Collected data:
§
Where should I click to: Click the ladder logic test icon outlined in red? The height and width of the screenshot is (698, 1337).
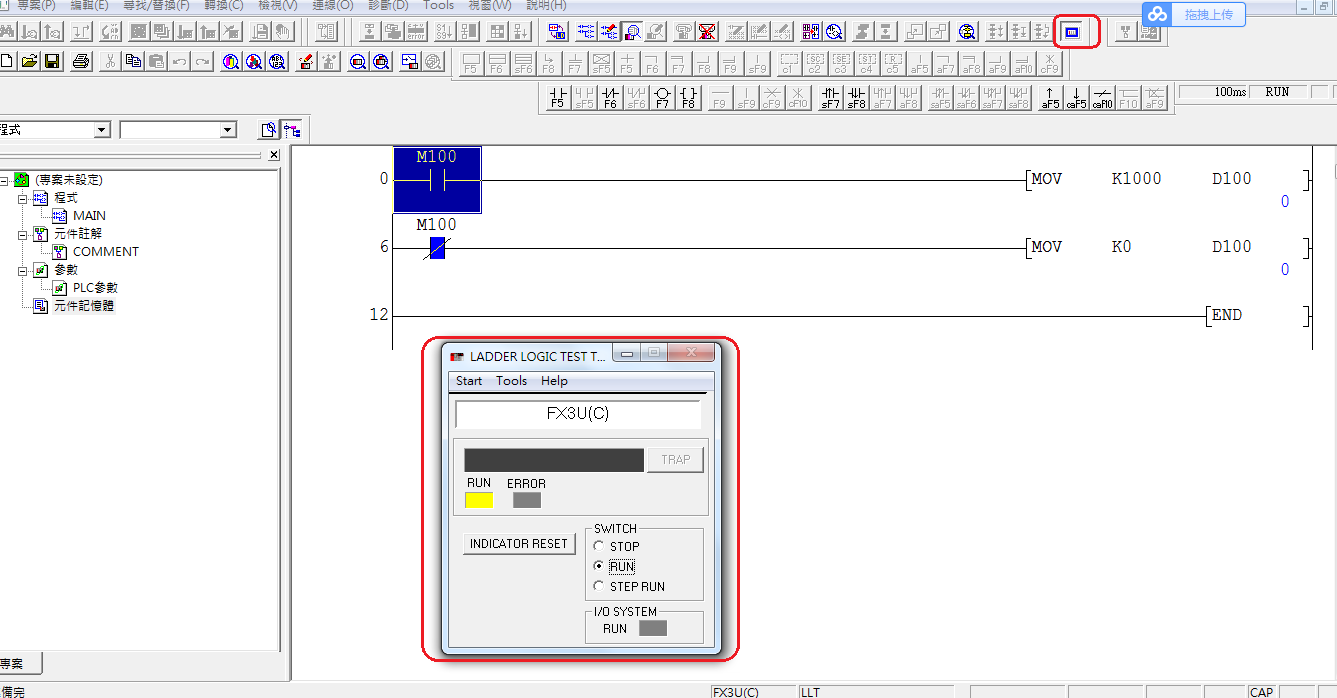(1072, 32)
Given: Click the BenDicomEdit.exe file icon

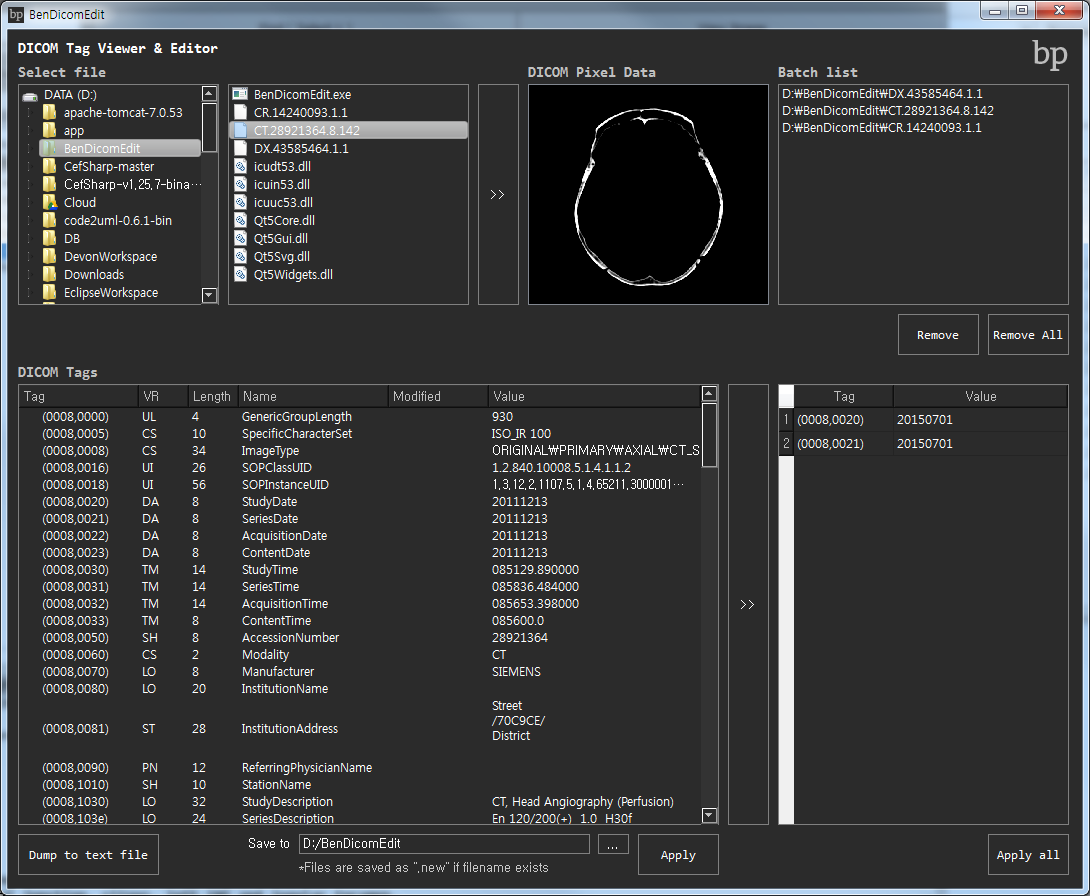Looking at the screenshot, I should tap(240, 94).
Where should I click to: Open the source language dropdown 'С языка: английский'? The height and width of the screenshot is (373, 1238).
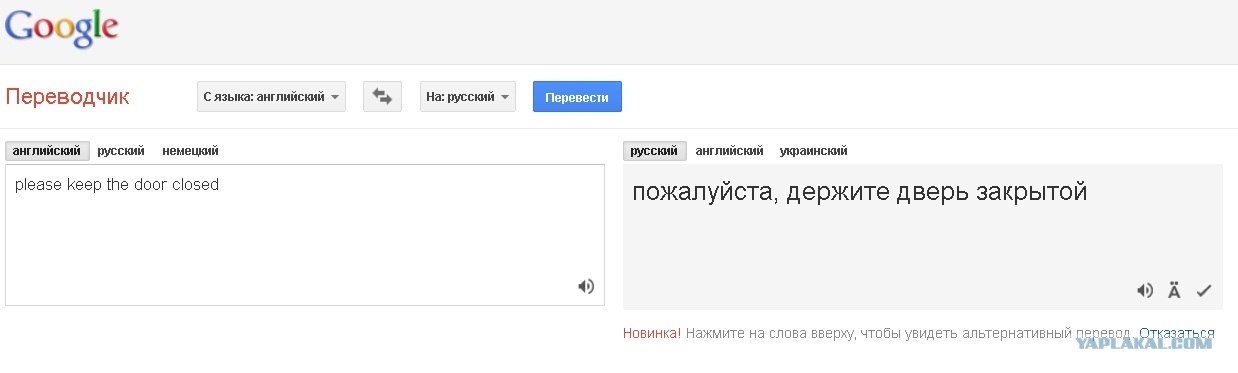click(x=271, y=97)
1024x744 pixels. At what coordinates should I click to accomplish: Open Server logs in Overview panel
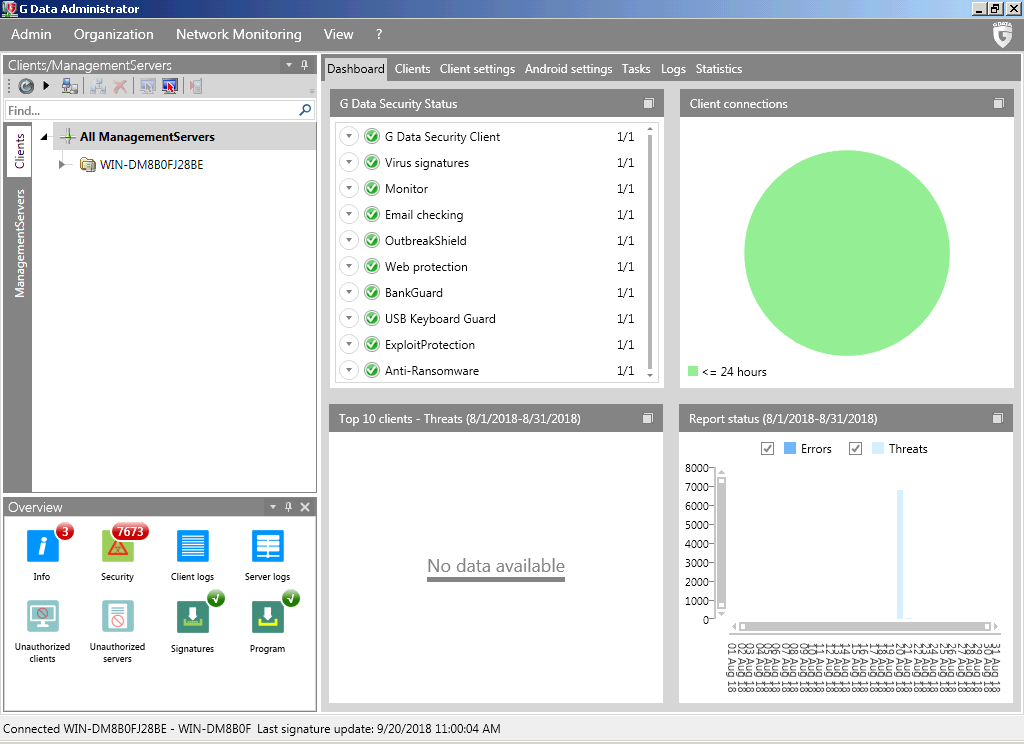pos(267,547)
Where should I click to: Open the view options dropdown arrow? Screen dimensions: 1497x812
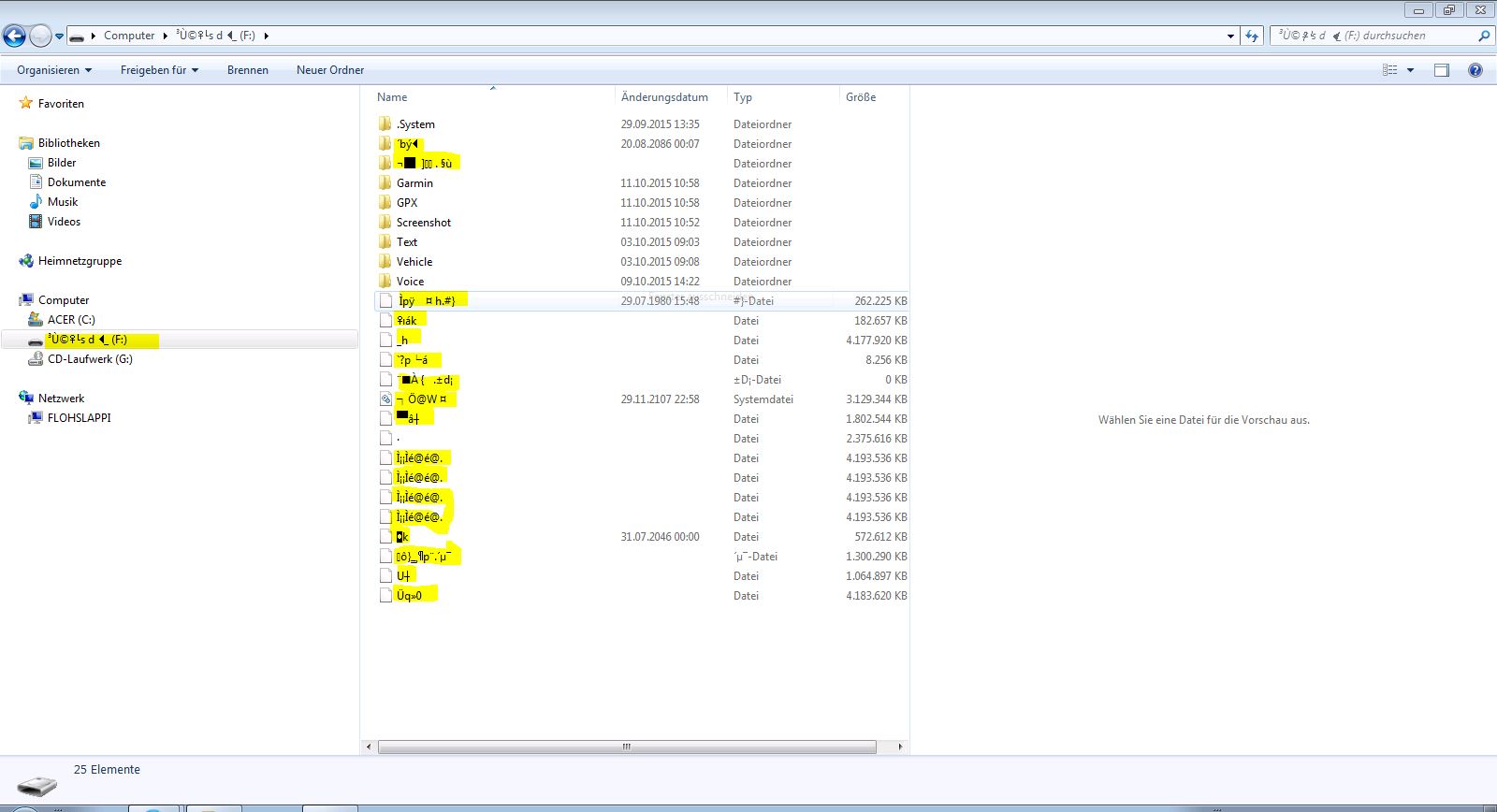coord(1411,70)
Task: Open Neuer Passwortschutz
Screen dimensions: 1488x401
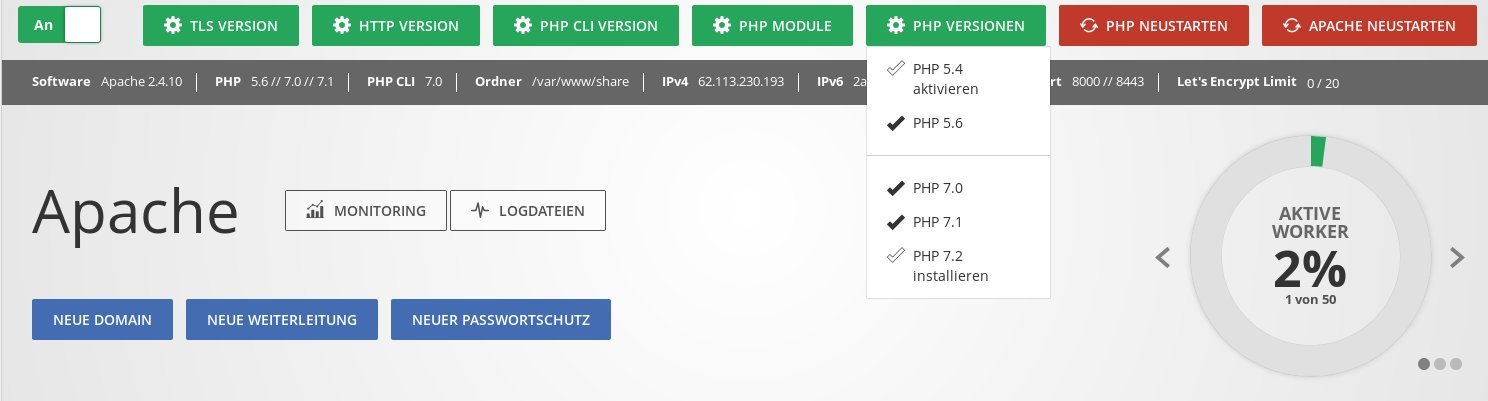Action: point(501,320)
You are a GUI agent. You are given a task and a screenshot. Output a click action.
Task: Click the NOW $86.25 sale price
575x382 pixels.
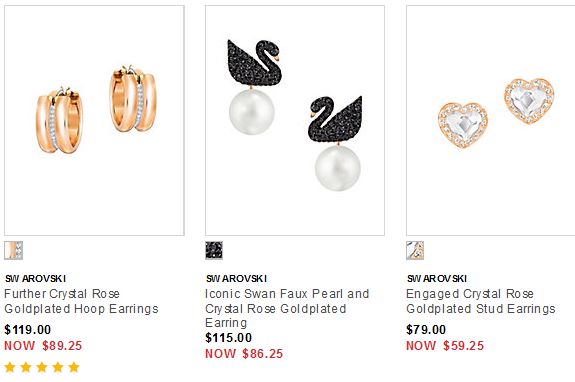click(x=244, y=354)
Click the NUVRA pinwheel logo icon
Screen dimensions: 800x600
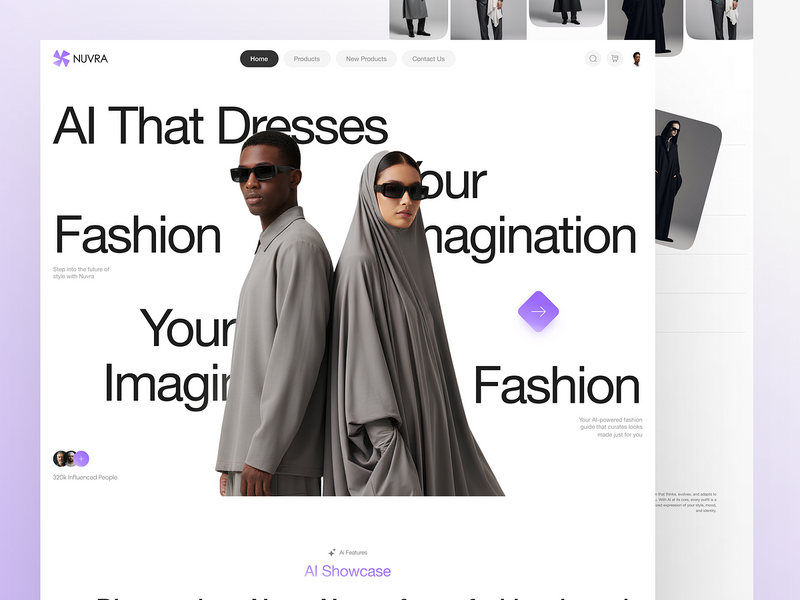(x=60, y=58)
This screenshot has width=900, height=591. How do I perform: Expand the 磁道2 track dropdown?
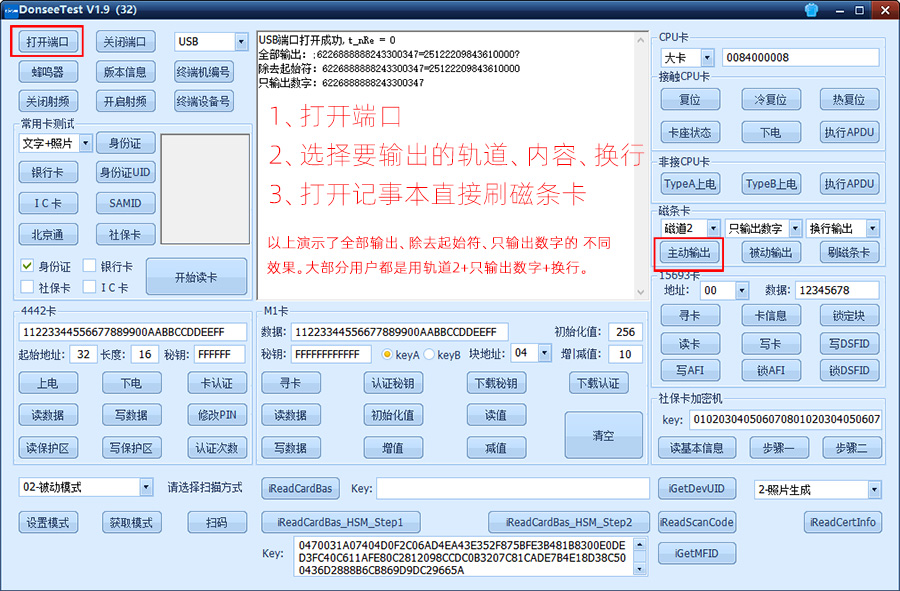[713, 228]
§
Task prompt:
For this exercise, output the records exactly but omit their pictures.

Solution to the exercise:
Where should I click to: Click the ladder logic test icon outlined in red? The height and width of the screenshot is (698, 1337).
(1072, 32)
Given: Click the BenDicomEdit.exe file icon

Looking at the screenshot, I should tap(240, 94).
Where should I click to: Open the source language dropdown 'С языка: английский'? The height and width of the screenshot is (373, 1238).
click(x=271, y=97)
1024x744 pixels. At what coordinates should I click to accomplish: Open Server logs in Overview panel
pos(267,547)
Where should I click to: Open the view options dropdown arrow? Screen dimensions: 1497x812
coord(1411,70)
Task: Open Neuer Passwortschutz
Screen dimensions: 1488x401
Action: point(501,320)
You are a GUI agent. You are given a task and a screenshot. Output a click action.
Task: Click the NOW $86.25 sale price
575x382 pixels.
click(x=244, y=354)
Click the NUVRA pinwheel logo icon
Screen dimensions: 800x600
(x=60, y=58)
This screenshot has width=900, height=591. How do I perform: Expand the 磁道2 track dropdown?
[713, 228]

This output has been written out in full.